Uzun yazacağım, sonuna kadar okursanız ve çevrenizle sohbet arasında konusu geçerse edineceğiniz bu bilgiyi paylaşırsanız birçok insanın aklındaki soru işaretini gidermiş olursunuz.
Öncelikle camlar hakkında bilgi edinmemiz lazım. Camsı yapı ile kristal yapı arasındaki farklılık sözü edilen tetrahedral birim kafeslerin birbiri ile bağlantısından kaynaklanmaktadır.
- Cam dokunulduğunda sert ve katı bir malzemedir.
- Kırılgan bir yapısı vardır, sert bir yüzeyle aniden karşılaştığında kırılmaya meyillidir.
- Buna rağmen kimya terminolojisinde sıvı olarak tanımlanmaktadır. Yani sıvıları taşımak için tasarlanmış vazoların çoğu aslında sıvının kendi formudur.
Ergimiş ya da sıvı halde cam yüksek bir viskoziteye sahiptir. 1000 santigrat derecede sıvı haldeki camın viskozitesi en koyu yağdan daha yüksektir. Böyle bir cam soğutulduğunda, moleküller sıvı halin moleküler yapı düzeninden, katı halin düzgün kristal yapısına geçemez. Çünkü yüksek viskozite ve ağır molekül hareketleri nedeniyle yeni bir moleküler yapı oluşturabilecek süreleri yoktur. Bunun sonucunda sıvı haldeki cam molekülleri, sıvı maddelerin moleküler yapı içerisinde sabit hale geçerler.
Cam ısıtıldığında viskozite kademeli olarak düşer, soğutulduğunda ise kademeli olarak yükselir. Bu durum metallerle kıyaslanacak olursa, metallerin sıvı hale dönüşümü anidir.
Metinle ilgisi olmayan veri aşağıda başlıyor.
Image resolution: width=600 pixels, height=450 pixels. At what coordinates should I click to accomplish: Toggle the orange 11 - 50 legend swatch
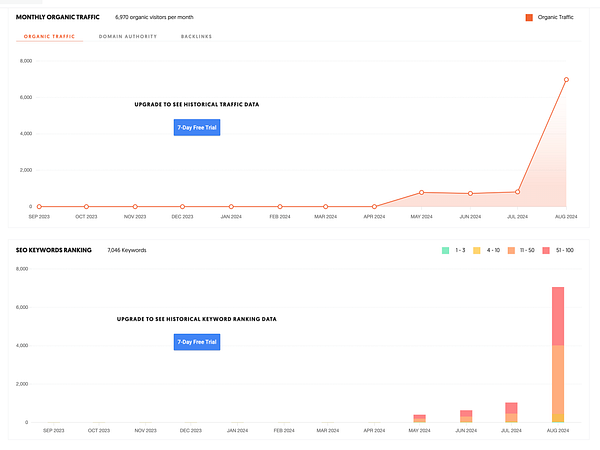tap(511, 250)
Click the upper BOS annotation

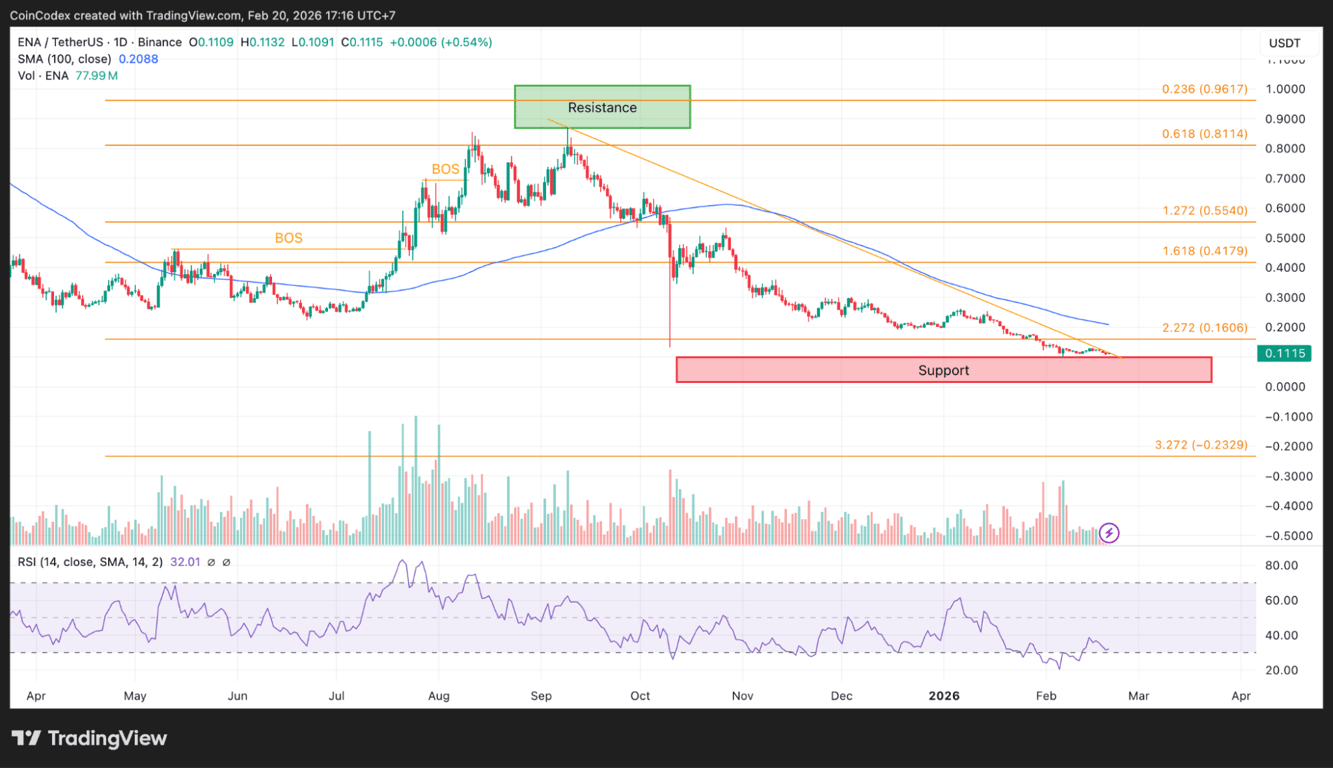[445, 169]
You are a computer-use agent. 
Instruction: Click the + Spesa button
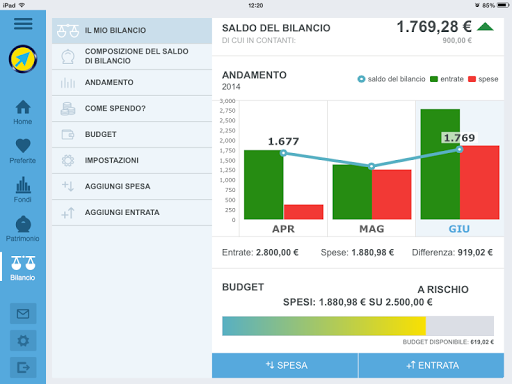pyautogui.click(x=285, y=365)
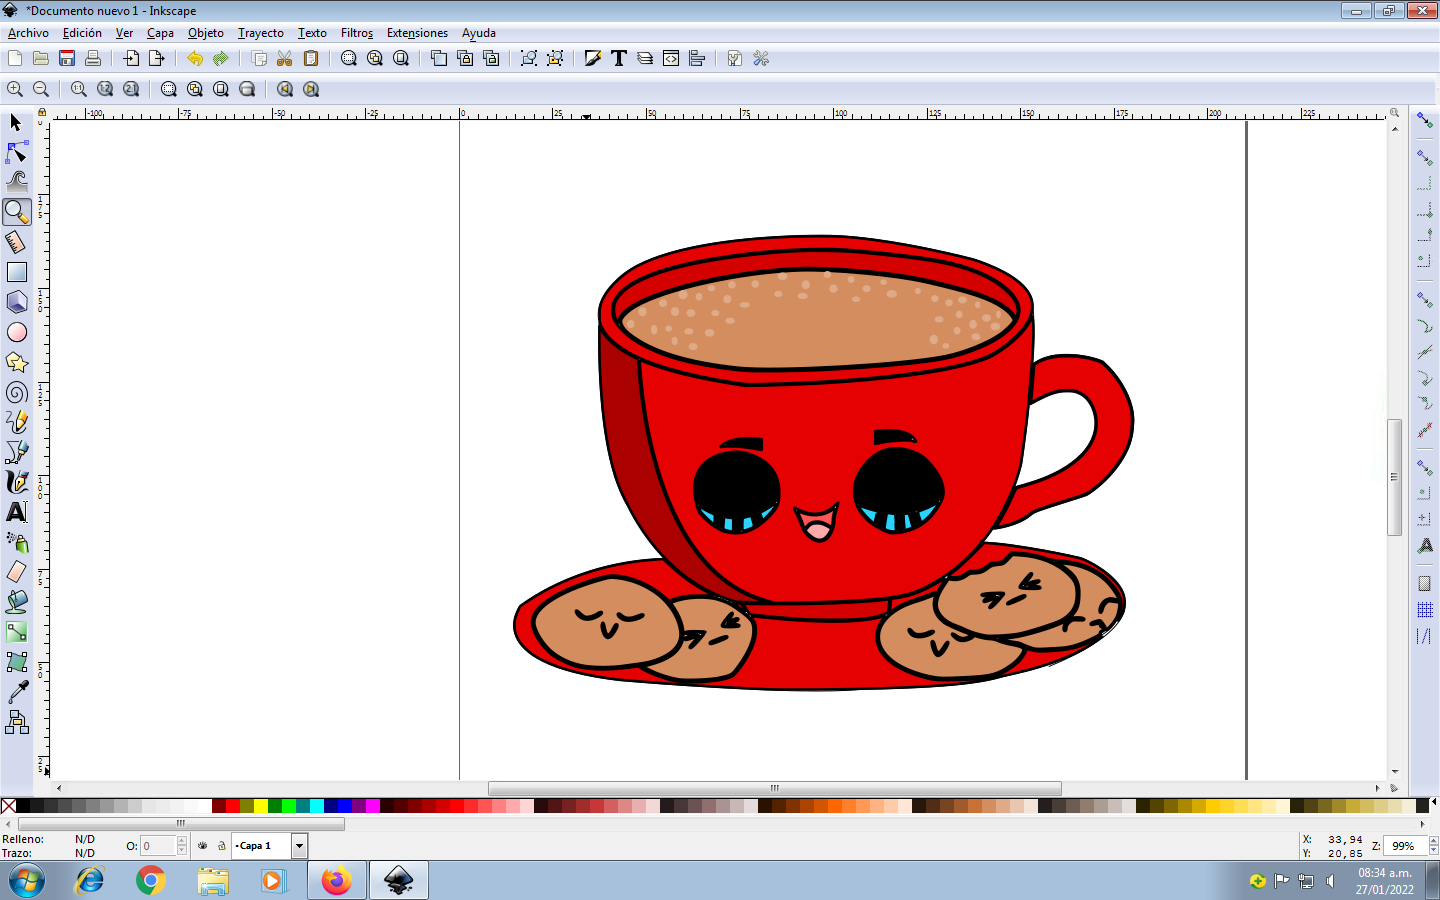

Camın soğutulması ile viskozitesindeki kademeli artış cama arzu edilen ürün şeklinin verilmesine fırsat yaratarak metallere kıyasla daha geniş bir çalışma aralığı kazandırır.
Camın ana maddesi, saydamlık özelliğini sağlayan, amorf bünye içinde erimiş ve dağılmış durumda bulunan silisyumdioksittir (SiO2).
Buradan sonraki detaylı bilgiler cam üreticilerinin, inşaat sektörünün, otomotiv sektörünün, mobilya & ev eşyası üreticilerinin bilmesi gereken bilgilerdir. Dolayısıyla buraya kadar bu bilgi bizler için (günlük kullancılar) yeterlidir.
Şimdi buraya dikkat, camın yapısı, formu, nerede kullanıldığı, ne için kullanıldığına bakılmaksınız camı etkileyecek sadece iki kimyasal vardır.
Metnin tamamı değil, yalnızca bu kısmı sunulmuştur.